April of 1984, in the midst of this experience, Pammy took a fourth urine sample to the lab, and it finally came back positive. I had published three books by then, but none of them had sold particularly well, and I did not have the money or wherewithal to have a baby. The father was someone I had just met, who was married, and no one I wanted a real life or baby with. So Pammy one evening took me in for the abortion, and I was sadder than I’d been since my father died, and when she brought me home that night, I went upstairs to my loft with a pint of Bushmills and some of the codeine a nurse had given me for pain. I drank until nearly dawn.

Then the next night I did it again, and the next night, although by then the pills were gone.

I didn’t go to the flea market the week of my abortion. I stayed home, and smoked dope and got drunk, and tried to write a little, and went for slow walks along the salt marsh with Pammy. On the seventh night, though, very drunk and just about to take a sleeping pill, I discovered that I was bleeding heavily. It did not stop over the next hour. I was going through a pad every fifteen minutes, and I thought I should call a doctor or Pammy, but I was so disgusted that I had gotten so drunk one week after an abortion that I just couldn’t wake someone up and ask for help. I kept on changing Kotex, and I got very sober very quickly. Several hours later, the blood stopped flowing, and I got in bed, shaky and sad and too wild to have another drink or take a sleeping pill. I had a cigarette and turned off the light.
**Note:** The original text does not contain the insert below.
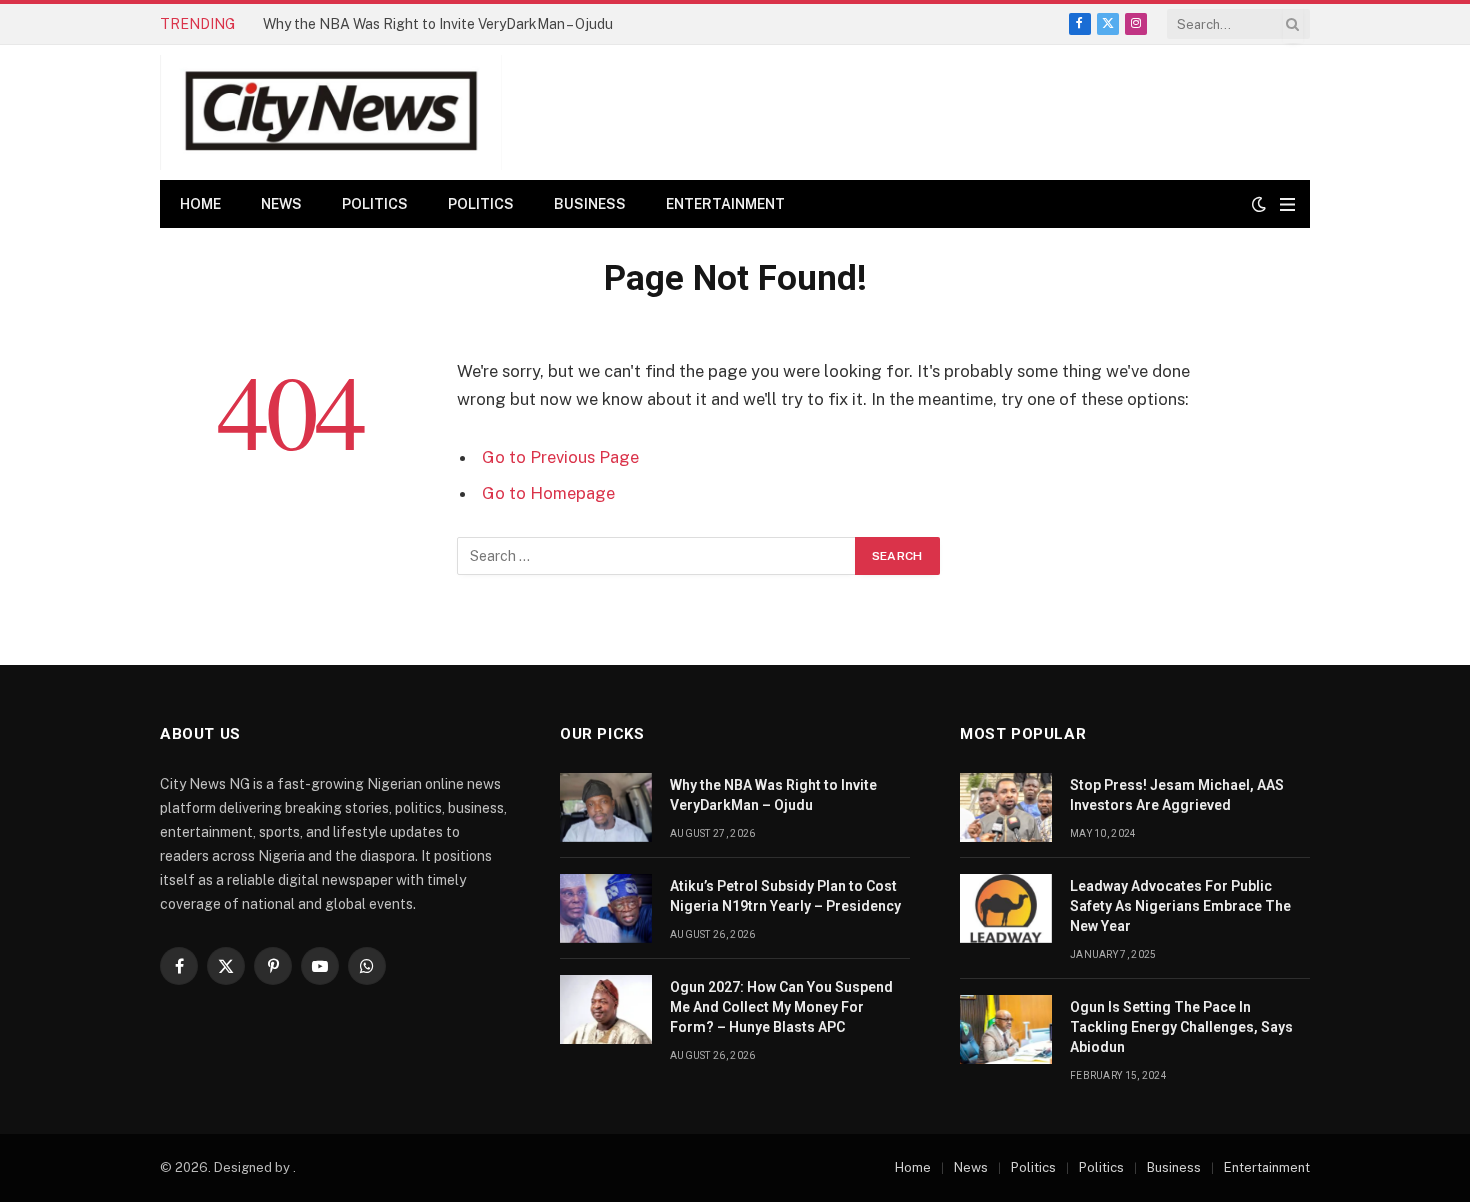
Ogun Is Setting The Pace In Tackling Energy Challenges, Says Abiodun (1181, 1027)
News (281, 204)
After a while, as I lay there, I became aware of someone with me, hunkered down in the corner, and I just assumed it was my father, whose presence I had felt over the years when I was frightened and alone. The feeling was so strong that I actually turned on the light for a moment to make sure no one was there-of course, there wasn’t. But after a while, in the dark again, I knew beyond any doubt that it was Jesus. I felt him as surely as I feel my dog lying nearby as I write this. And I was appalled. I thought about my life and my brilliant hilarious progressive friends, I thought about what everyone would think of me if I became a Christian, and it seemed an utterly impossible thing that simply could not be allowed to happen. I turned to the wall and said out loud, “I would rather die.”
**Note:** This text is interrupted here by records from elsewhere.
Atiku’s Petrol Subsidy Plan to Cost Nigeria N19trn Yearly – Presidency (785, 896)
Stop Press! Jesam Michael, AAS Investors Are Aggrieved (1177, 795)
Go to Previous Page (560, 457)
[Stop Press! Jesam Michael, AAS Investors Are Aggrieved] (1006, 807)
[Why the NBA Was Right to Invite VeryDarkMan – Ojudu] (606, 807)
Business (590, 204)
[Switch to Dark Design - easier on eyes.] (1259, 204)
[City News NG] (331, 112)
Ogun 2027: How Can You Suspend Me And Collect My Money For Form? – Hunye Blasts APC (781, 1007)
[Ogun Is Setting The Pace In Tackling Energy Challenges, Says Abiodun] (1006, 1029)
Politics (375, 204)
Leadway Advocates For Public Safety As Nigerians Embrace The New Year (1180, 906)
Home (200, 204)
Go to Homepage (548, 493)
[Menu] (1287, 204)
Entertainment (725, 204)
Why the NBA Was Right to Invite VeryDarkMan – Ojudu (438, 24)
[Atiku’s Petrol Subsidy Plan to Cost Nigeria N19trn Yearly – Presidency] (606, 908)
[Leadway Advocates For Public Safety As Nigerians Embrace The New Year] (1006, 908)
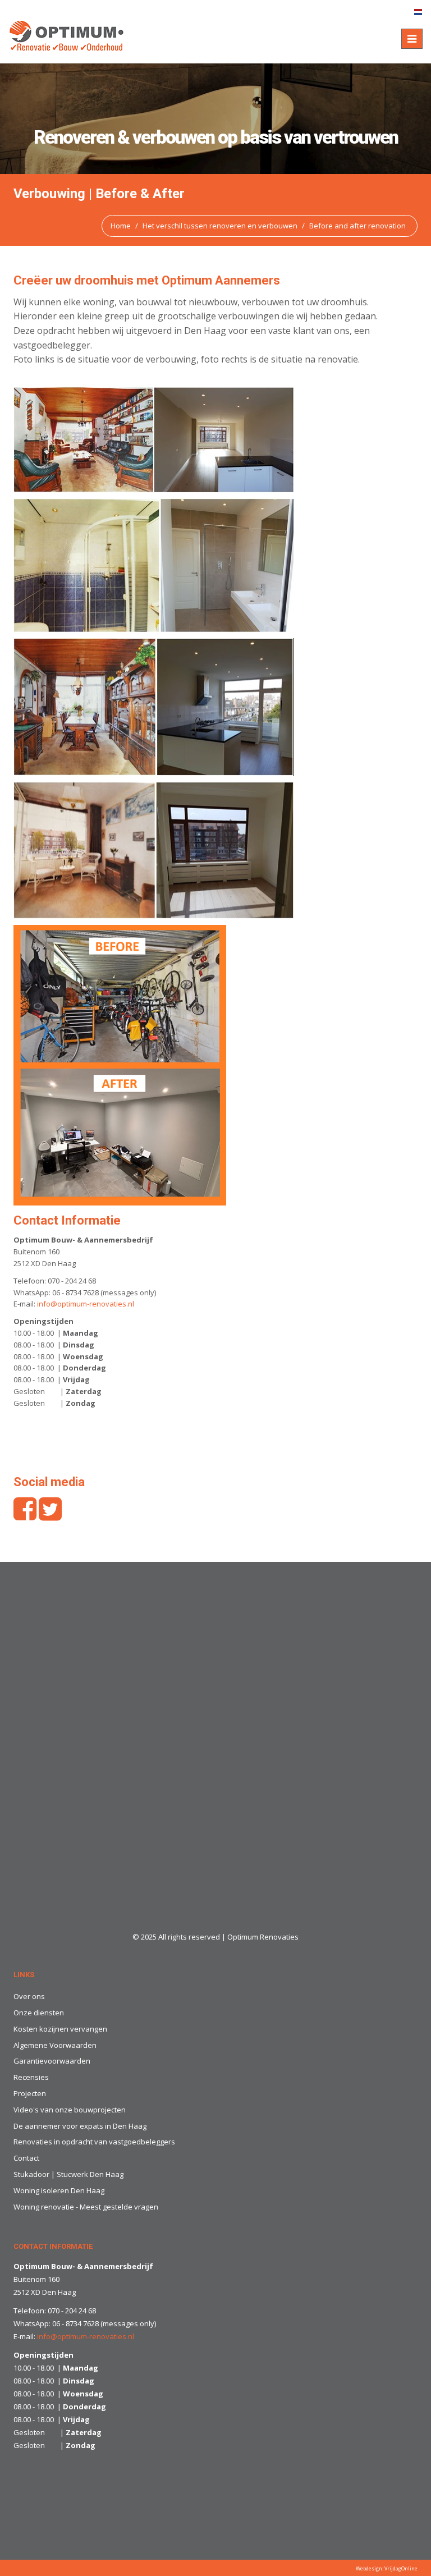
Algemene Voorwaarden (55, 2045)
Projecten (29, 2093)
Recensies (31, 2077)
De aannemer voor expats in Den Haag (79, 2126)
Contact (26, 2158)
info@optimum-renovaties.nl (85, 1304)
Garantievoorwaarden (51, 2061)
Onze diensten (38, 2012)
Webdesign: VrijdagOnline (387, 2568)
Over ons (29, 1996)
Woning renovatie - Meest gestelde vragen (85, 2207)
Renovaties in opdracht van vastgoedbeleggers (94, 2142)
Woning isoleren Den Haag (58, 2190)
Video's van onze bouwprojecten (69, 2110)
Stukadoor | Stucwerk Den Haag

I felt him just sitting there on his haunches in the comer of my sleeping loft, watching me with patience and love, and I squinched my eyes shut, but that didn’t help because that’s not what I was seeing him with.

Finally I fell asleep, and in the morning, he was gone. This experience spooked me badly, but I thought it was just an apparition, born of fear and self-loathing and booze and loss of blood. But then everywhere I went I had the feeling that a little cat was following me, wanting me to reach down and pick it up, wanting me to open the door and let it in. But I knew what would happen: you let a cat in one time, give it a little milk, and then it stays forever. So I tried to keep one step ahead of it, slamming my houseboat door when I entered or left.

And one week later, when I went back to church, I was so hungover that I couldn’t stand up for the songs, and this time I stayed for the sermon, which I just thought was so ridiculous, like someone trying to convince me of the existence of extraterrestrials, but the last song was so deep and raw and pure that I could not escape. It was as if the people were singing in between the notes, weeping and joyful at the same time, and I felt like their voices or something was rocking me in its bosom, holding me like a scared kid, and I opened up to that feeling-and it washed over me.

I began to cry and left before the benediction, and I raced home and felt the little cat running along at my heels, and I walked down the dock past dozens of potted flowers, under a sky as blue as one of God’s own dreams, and I opened the door to my houseboat, and I stood there a minute, and then I hung my head and said, “Blankety-blank (Dammit): I quit.”

I took a long deep breath and said out loud, “All right. You can come in.”

So this was my beautiful moment of conversion.